The Importance of Economic Education
With the cause identified, the cure for folk economics becomes clear: persistent education. Although we are stuck with these evolved preferences and biases, we are not slaves to them: we can control them — those of us who prefer free markets are living proof. The only realistic solution is for people to make a conscious effort to learn the logic of markets. Economic education is a powerful tool, the challenge is only to get people to make the effort to learn.
A free society cannot exist where folk economics runs rampant. Economic literacy must be considered essential for all members of society in the same way that basic math skills are considered essential. The errors of folk economics must be directly addressed with education in the basic principles of economics. The task of economic education is never over: just as everyone is born ignorant of math, so everyone is born a folk economist. Every new generation must be taught economics in order to sustain the ideological foundation of the free market. The importance of this cannot be stressed highly enough. As Mises warns in the closing words of Human Action,
The body of economic knowledge is an essential element in the structure of human civilization; it is the foundation upon which modern industrialism and all the moral, intellectual, technological, and therapeutical achievements of the last centuries have been built. It rests with men whether they will make the proper use of the rich treasure with which this knowledge provides them or whether they will leave it unused. But if they fail to take the best advantage of it and disregard its teachings and warnings, they will not annul economics; they will stamp out society and the human race.9
This underscores the tremendous importance of teaching economics to the public, and the fine work already being done by many individuals and organizations. Needless to say, there is plenty more to be done here.
- 1. Paul Rubin, "Folk Economics," Southern Economic Journal, Vol. 7 (2003): pp. 157–71.

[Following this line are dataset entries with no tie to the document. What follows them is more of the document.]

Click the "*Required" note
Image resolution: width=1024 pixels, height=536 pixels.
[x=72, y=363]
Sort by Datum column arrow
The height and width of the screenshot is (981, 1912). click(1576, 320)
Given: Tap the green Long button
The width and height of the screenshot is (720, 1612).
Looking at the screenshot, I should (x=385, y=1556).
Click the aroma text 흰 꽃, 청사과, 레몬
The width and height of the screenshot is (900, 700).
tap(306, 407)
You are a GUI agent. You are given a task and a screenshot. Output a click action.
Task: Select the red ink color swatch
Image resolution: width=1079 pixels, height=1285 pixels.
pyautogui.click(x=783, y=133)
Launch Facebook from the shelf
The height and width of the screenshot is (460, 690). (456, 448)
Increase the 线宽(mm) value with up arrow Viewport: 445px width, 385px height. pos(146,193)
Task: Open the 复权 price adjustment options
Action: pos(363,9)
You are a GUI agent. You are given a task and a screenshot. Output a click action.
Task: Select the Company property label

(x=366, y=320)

- 2. Brian Caplan, "Systematically Biased Beliefs About Economics: Robust Evidence of Judgmental Anomalies from the Survey of Americans and Economists on the Economy," Economic Journal, Vol. 112, No. 479 (2002): pp. 433–58; and The Myth of the Rational Voter (Princeton: Princeton University Press, 2007).
- 3. Steven Pinker, The Blank Slate: The Modern Denial of Human Nature (New York: Viking, 2002), pp. 220–21.
- 4. Paul Rubin, Darwinian Politics: The Evolutionary Origin of Freedom (London: Rutgers University Press, 2002), pp. 103–4.
- 5. Rubin, Darwinian Politics, pp. 162–64.
- 6. Rubin, Darwinian Politics, pp. 173–74.
- 7. See Rubin, Darwinian Politics.
- 8. Simon Newcomb, "The Problem of Economic Education," Quarterly Journal of Economics, Vol. 7, No. 4 (1893): pp. 375–99.
- 9. Ludwig von Mises, Human Action: A Treatise on Economics (Auburn, AL: Ludwig von Mises Institute, 1998), p. 881.